- [Task requirements] Report every line in the listing below where the string "This" shows up.

- [Source information]
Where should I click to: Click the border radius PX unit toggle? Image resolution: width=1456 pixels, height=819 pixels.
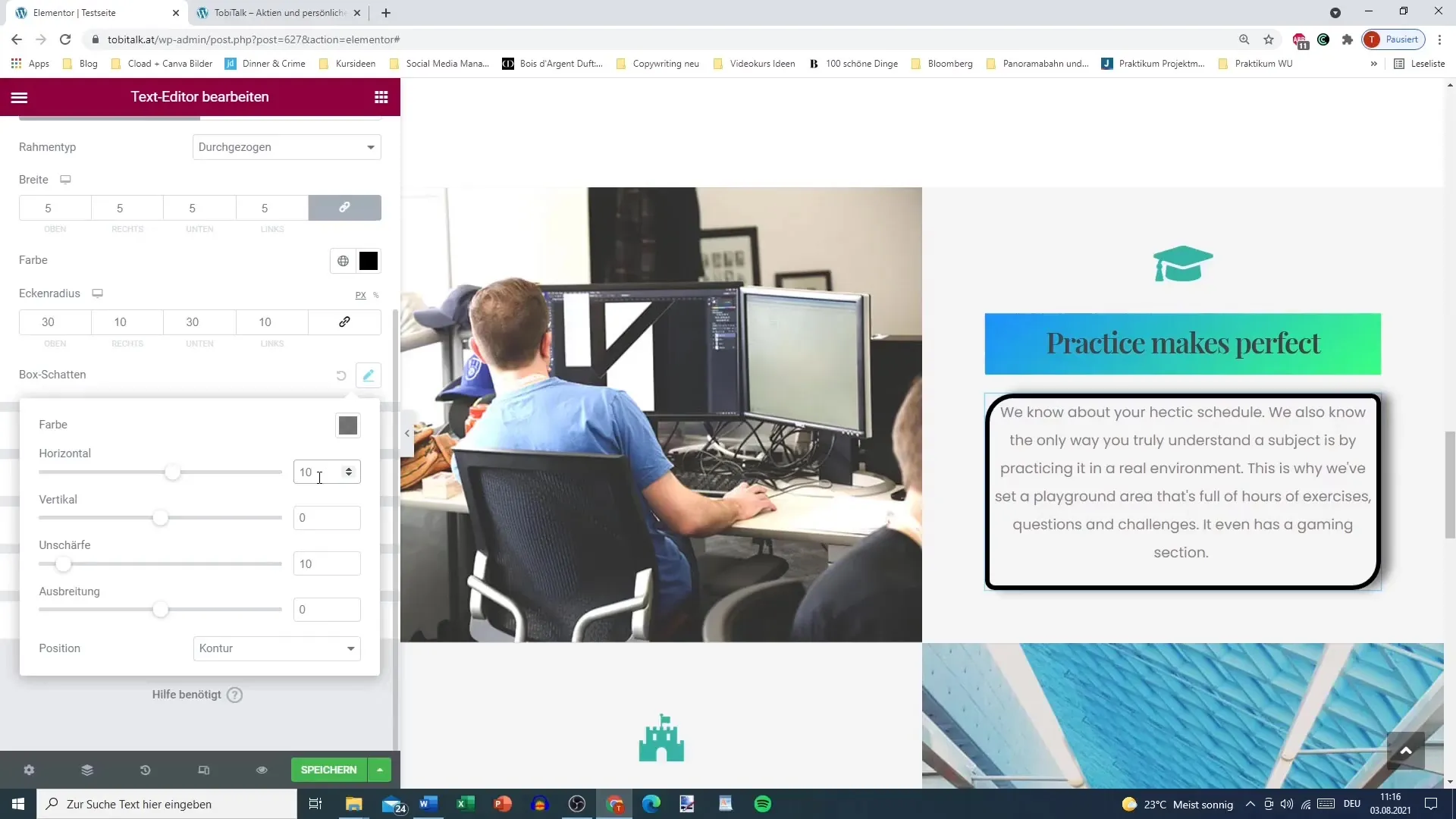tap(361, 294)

* * *

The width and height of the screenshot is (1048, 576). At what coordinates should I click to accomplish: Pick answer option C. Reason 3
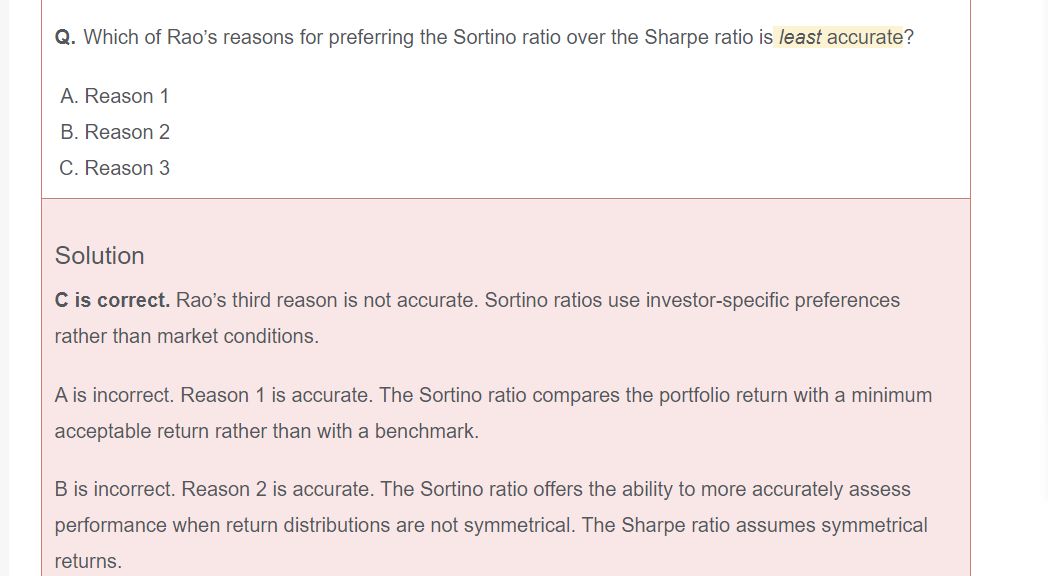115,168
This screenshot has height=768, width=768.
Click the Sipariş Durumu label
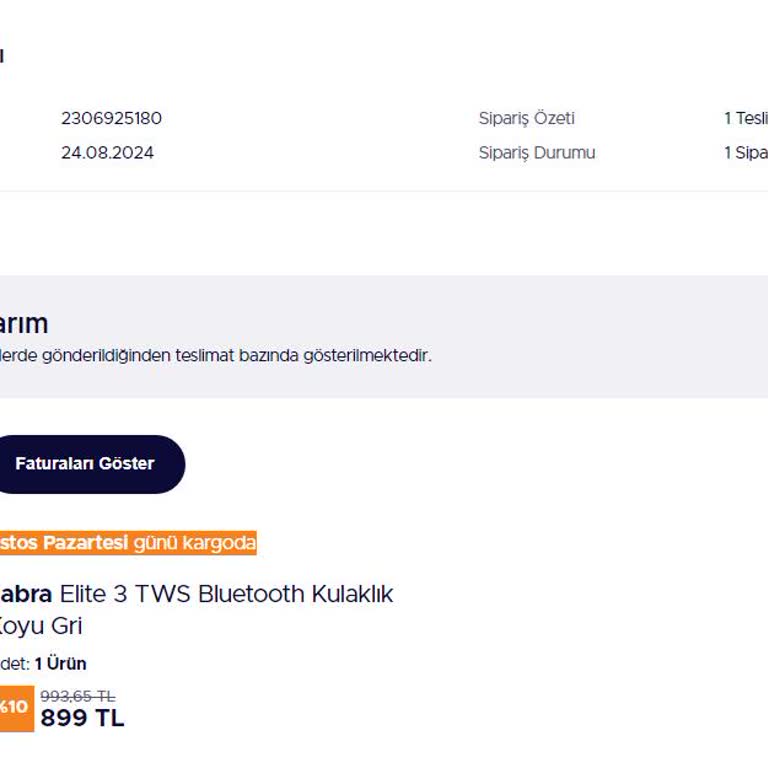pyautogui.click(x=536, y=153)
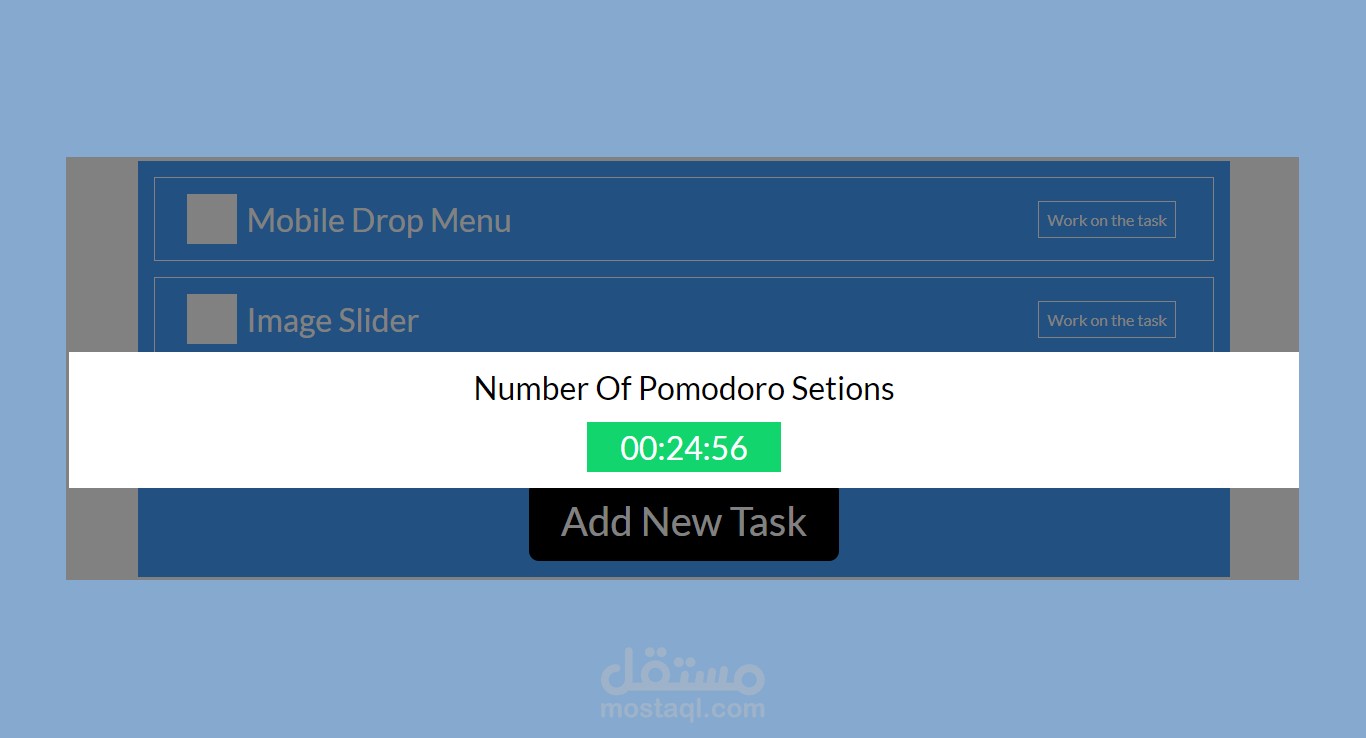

...

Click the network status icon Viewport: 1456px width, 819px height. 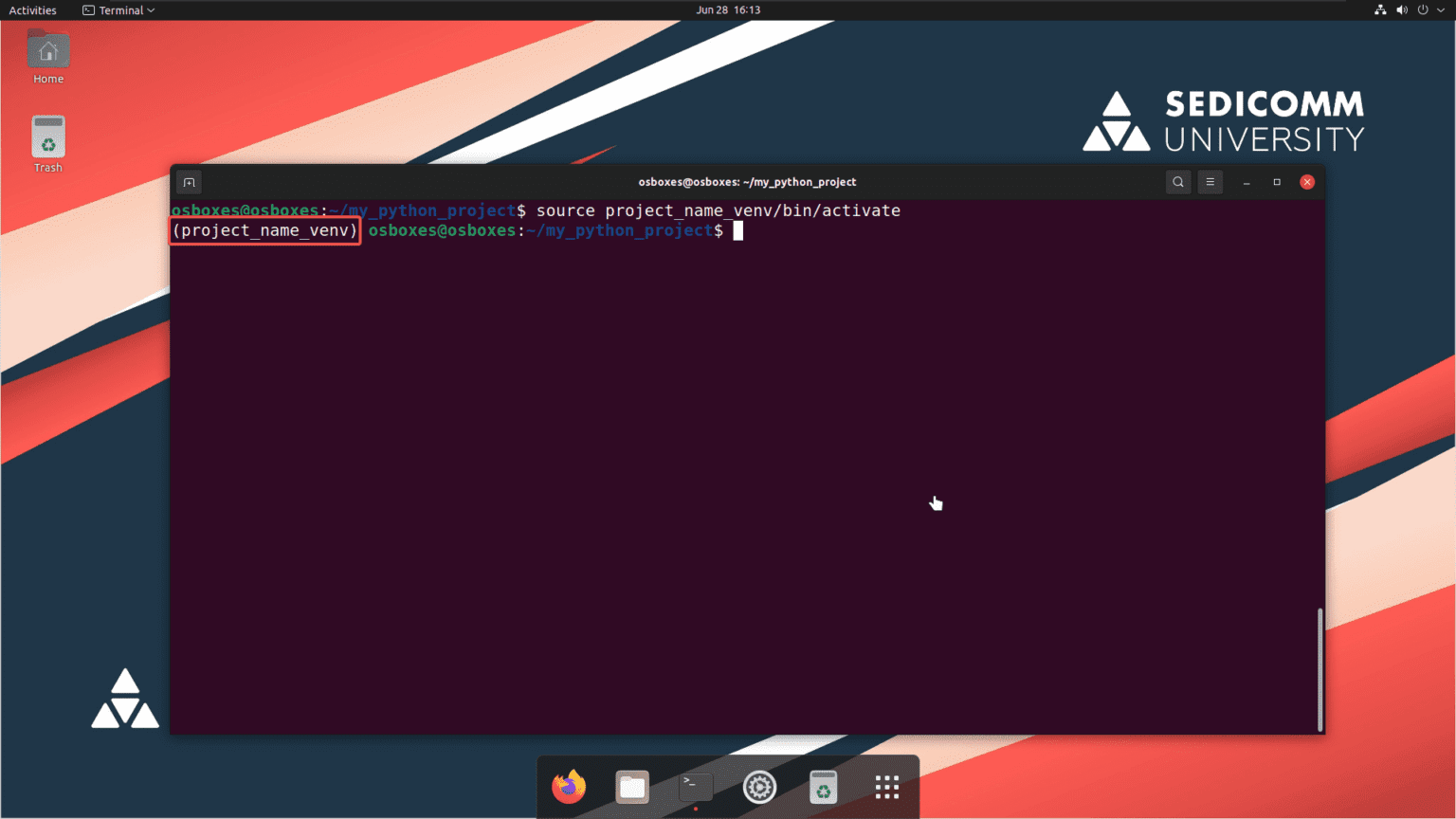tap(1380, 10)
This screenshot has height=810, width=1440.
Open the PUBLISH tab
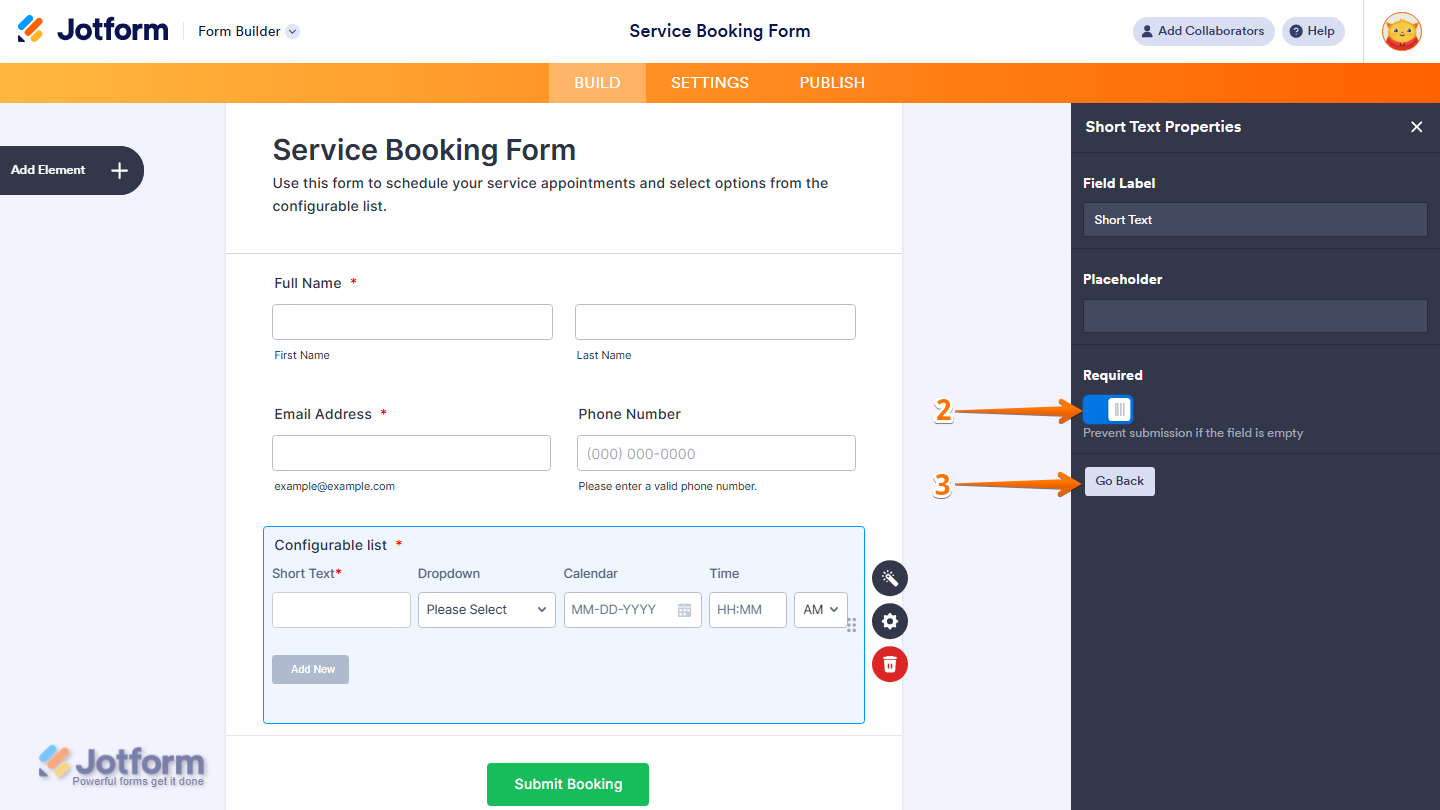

- [Task response]
This screenshot has height=768, width=768.
This screenshot has height=810, width=1440.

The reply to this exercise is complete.